21. Device as per claim 20, characterized by the fact that the working space (306) is bounded on the tank side by a circular bottom surface (11a) serving as a stop face for the rotor (10) when the rotor is pushed into its resting position by a spring (12), whereby in the bottom surface (11a) towards the tank there follows a cross-section increase of the bore (305) accommodating a supply valve (16).
22. Device as per claim 21, characterized by the fact that a through-bore (309) passes through the rotor (10), whereby this through-bore aligns axially with the bore (205) of the connecting part (303), that the rotor has a diameter-reduced area in the pressure-side end part, the rotor return spring (12)is braced at the rotor (10) against the annular face formed in the stepped area between the smallerdiameter area and the larger-diameter area of the rotor (10), at the other end the spring (12) is braced against an annular surface formed in the housing cylinder (300), against a ring projecting inwards (300a) between the larger-diameter working space (306) and, following towards the nozzle device (3), the smaller-diameter pressure chamber (11) of the passage of the housing cylinder (300).
23. Device as per claim 22, characterized by the fact that the diameter-reduced end of the rotor (10) is so designed that it can pass through the ring (300a).
24. Device as per claim 23, characterized by the fact that the delivery plunger (14) sits in the pressure chamber (11) separate from the rotor (10), is formed as a cylindrical hollow body and has a cylindrical cavity (14e) which communicates with the pressure chamber (11) through axial bores (312, 313), whereby in the cavity (14e) there is a pressure valve consisting of a valve head (310) and a spring (311) acting on the valve head.
25. Device as per claim 15, characterized by the fact that the injection nozzle (3) is inserted in the front face of the housing cylinder (300) and comprises a screwed-in plug-shaped body (314) with a central through-bore (314a) through which passes the push rod (315) of a valve lifter (317) whose tappet head (316) closes the outlet of the bore (314a).
26. Device as per claim 25, characterized by the fact that the valve lifter (317) is actuated by a spring (318) braced on one side against an inner circular front surface of the plug (314) and on the other against a spring washer (315a) arranged at the inner end of the push rod (317).
27. Device as per claim 26, characterized by the fact that the push rod (315) protrudes into the pressure chamber (11) of the housing cylinder (300) in which the delivery plunger (14) is pushed against the ring (300a) by the spring (320) braced against the plug (314), where it rests against a stop face (312) of the ring (300a) with its front face mating with the rotor.
28. Device as per claim 25, characterized by the fact that the push rod (315) passes through the bore (313) and protrudes into the interior space (14e) of the delivery plunger (14), whereby at the end of the push rod (315) there is a ring (322) which forms a support for the spring (311) of the pressure valve (311, 310).
29. Device as per claim 28, characterized by the fact that peripheral slots (313a) are machined in the bore (313).

──────────────────────────────

▶ Given request 1:
List each spring named in the patent claims, with its reference number.

──────────────────────────────

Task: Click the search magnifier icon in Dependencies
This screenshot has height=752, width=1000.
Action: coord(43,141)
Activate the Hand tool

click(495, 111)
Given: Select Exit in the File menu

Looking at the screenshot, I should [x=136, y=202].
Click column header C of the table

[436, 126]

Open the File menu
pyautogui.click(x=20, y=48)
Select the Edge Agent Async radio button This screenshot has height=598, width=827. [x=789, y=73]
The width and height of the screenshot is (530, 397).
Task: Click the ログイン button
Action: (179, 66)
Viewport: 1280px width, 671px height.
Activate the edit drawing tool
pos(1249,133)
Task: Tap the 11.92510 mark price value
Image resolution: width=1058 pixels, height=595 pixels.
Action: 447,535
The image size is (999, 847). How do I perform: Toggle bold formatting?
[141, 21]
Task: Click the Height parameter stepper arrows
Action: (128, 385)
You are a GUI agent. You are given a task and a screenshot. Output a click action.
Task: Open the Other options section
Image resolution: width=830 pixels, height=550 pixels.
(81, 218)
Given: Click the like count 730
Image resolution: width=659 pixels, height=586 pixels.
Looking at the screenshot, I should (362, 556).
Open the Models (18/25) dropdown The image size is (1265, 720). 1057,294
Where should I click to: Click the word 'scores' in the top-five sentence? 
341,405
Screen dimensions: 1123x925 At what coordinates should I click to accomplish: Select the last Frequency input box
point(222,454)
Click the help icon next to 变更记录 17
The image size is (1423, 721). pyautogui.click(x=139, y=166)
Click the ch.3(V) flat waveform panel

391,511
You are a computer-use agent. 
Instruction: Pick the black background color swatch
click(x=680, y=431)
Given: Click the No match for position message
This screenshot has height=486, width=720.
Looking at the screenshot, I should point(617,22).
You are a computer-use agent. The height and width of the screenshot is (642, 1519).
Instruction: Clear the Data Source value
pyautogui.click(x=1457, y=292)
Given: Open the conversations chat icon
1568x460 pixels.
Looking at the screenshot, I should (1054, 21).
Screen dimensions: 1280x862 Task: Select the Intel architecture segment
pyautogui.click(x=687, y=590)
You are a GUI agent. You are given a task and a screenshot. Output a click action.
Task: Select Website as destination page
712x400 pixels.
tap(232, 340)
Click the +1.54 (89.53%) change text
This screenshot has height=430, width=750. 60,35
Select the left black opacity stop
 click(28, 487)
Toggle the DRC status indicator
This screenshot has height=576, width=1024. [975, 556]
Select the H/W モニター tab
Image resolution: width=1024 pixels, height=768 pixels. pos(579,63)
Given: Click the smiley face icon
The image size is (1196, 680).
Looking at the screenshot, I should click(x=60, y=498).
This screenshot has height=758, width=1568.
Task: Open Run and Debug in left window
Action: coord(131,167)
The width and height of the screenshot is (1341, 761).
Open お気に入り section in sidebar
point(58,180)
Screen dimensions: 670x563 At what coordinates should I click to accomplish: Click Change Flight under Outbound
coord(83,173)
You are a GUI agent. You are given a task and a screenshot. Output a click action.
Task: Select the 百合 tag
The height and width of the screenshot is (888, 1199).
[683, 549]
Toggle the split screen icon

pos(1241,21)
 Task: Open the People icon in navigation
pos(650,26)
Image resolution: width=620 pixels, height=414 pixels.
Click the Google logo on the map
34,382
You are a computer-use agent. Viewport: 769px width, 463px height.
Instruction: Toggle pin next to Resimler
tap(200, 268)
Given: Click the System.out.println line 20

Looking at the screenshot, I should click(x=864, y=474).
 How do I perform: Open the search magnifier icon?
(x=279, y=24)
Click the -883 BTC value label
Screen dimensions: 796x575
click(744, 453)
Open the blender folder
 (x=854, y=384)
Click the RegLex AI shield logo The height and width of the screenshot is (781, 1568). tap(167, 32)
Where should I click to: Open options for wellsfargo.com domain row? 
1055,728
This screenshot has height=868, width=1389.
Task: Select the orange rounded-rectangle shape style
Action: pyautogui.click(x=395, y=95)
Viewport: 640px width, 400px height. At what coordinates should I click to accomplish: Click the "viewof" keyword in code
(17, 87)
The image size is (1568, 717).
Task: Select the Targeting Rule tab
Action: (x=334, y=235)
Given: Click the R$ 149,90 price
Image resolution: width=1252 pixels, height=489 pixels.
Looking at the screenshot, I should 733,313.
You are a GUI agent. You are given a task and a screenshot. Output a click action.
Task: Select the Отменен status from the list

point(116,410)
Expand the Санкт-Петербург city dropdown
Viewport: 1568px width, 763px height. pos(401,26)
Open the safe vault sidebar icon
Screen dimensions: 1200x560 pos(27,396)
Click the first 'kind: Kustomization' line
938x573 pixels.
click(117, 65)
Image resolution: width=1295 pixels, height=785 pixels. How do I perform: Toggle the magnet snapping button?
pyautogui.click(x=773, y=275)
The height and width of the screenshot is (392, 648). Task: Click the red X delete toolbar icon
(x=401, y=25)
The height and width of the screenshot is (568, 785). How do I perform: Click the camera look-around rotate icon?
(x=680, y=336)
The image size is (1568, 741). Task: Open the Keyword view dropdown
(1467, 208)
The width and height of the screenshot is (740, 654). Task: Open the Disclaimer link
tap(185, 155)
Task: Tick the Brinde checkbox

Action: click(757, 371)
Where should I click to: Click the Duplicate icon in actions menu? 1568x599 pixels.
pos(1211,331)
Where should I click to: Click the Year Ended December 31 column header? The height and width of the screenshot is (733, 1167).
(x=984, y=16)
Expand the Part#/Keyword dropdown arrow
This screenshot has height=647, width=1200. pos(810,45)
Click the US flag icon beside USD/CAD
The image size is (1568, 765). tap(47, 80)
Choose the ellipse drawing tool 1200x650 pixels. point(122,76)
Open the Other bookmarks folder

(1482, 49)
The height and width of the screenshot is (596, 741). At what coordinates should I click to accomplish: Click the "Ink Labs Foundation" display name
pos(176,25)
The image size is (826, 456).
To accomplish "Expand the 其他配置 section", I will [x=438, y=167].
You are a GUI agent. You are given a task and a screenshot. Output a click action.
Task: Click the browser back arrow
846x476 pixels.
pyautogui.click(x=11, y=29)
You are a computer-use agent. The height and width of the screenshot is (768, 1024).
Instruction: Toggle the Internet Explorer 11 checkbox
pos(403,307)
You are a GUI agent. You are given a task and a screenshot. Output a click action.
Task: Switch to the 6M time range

──────────────────────────────

▶ Given request 2:
Turn the records, from their first line up to and including the line with "pyautogui.click(x=20, y=48)", into a numbered list, and skip any blank lines.

▶ Right answer 1:
- Spring (12): the rotor return spring
- Spring (311): the spring of the pressure valve, acting on the valve head
- Spring (318): the spring that actuates the valve lifter
- Spring (320): the spring that pushes the delivery plunger against the ring

▶ Right answer 2:
1. Task: Click the search magnifier icon in Dependencies
2. This screenshot has height=752, width=1000.
3. Action: coord(43,141)
4. Activate the Hand tool
5. click(495, 111)
6. Given: Select Exit in the File menu
7. Looking at the screenshot, I should [x=136, y=202].
8. Click column header C of the table
9. [436, 126]
10. Open the File menu
11. pyautogui.click(x=20, y=48)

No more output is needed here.